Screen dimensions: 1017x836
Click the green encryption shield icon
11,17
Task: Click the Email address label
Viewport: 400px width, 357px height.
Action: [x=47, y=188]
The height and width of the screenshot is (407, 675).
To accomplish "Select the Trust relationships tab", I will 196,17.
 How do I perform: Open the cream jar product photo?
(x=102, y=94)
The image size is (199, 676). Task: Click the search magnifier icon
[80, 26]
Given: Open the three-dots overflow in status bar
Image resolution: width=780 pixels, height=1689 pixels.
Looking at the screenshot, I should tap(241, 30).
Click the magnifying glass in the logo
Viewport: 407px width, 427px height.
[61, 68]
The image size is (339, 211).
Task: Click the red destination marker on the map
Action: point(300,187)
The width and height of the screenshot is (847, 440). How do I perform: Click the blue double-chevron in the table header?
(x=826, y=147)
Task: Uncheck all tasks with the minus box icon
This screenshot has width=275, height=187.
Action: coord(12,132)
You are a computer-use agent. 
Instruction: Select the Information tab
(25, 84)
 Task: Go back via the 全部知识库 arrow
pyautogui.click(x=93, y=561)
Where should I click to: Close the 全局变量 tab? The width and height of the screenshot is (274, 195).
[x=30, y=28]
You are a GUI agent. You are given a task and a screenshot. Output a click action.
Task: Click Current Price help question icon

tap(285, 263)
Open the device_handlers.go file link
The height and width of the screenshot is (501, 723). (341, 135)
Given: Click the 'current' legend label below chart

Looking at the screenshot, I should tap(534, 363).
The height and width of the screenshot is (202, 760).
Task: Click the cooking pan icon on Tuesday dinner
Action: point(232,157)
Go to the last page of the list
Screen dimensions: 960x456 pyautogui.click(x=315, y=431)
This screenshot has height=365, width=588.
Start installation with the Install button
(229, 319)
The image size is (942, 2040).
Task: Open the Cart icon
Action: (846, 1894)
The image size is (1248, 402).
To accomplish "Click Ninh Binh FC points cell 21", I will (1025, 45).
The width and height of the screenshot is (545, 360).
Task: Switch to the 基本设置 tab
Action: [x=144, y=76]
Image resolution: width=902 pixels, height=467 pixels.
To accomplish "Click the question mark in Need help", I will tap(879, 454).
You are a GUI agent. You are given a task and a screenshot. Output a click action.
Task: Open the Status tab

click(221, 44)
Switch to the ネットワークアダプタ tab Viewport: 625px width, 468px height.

★ ★ ★ ★

> **Task item**: Print all of the data exactly as it was given.

> **Reply**:
Screen dimensions: 1017x836
Click the green encryption shield icon
11,17
Task: Click the Email address label
Viewport: 400px width, 357px height.
Action: [x=47, y=188]
The height and width of the screenshot is (407, 675).
To accomplish "Select the Trust relationships tab", I will 196,17.
 How do I perform: Open the cream jar product photo?
(x=102, y=94)
The image size is (199, 676). Task: Click the search magnifier icon
[80, 26]
Given: Open the three-dots overflow in status bar
Image resolution: width=780 pixels, height=1689 pixels.
Looking at the screenshot, I should tap(241, 30).
Click the magnifying glass in the logo
Viewport: 407px width, 427px height.
[61, 68]
The image size is (339, 211).
Task: Click the red destination marker on the map
Action: point(300,187)
The width and height of the screenshot is (847, 440). How do I perform: Click the blue double-chevron in the table header?
(x=826, y=147)
Task: Uncheck all tasks with the minus box icon
This screenshot has width=275, height=187.
Action: coord(12,132)
You are a computer-use agent. 
Instruction: Select the Information tab
(25, 84)
 Task: Go back via the 全部知识库 arrow
pyautogui.click(x=93, y=561)
Where should I click to: Close the 全局变量 tab? The width and height of the screenshot is (274, 195).
[x=30, y=28]
You are a GUI agent. You are given a task and a screenshot. Output a click action.
Task: Click Current Price help question icon

tap(285, 263)
Open the device_handlers.go file link
The height and width of the screenshot is (501, 723). (341, 135)
Given: Click the 'current' legend label below chart

Looking at the screenshot, I should tap(534, 363).
The height and width of the screenshot is (202, 760).
Task: Click the cooking pan icon on Tuesday dinner
Action: point(232,157)
Go to the last page of the list
Screen dimensions: 960x456 pyautogui.click(x=315, y=431)
This screenshot has height=365, width=588.
Start installation with the Install button
(229, 319)
The image size is (942, 2040).
Task: Open the Cart icon
Action: (846, 1894)
The image size is (1248, 402).
To accomplish "Click Ninh Binh FC points cell 21", I will (1025, 45).
The width and height of the screenshot is (545, 360).
Task: Switch to the 基本设置 tab
Action: [x=144, y=76]
Image resolution: width=902 pixels, height=467 pixels.
To accomplish "Click the question mark in Need help", I will tap(879, 454).
You are a GUI agent. You are given a task and a screenshot. Output a click action.
Task: Open the Status tab

click(221, 44)
Switch to the ネットワークアダプタ tab Viewport: 625px width, 468px height.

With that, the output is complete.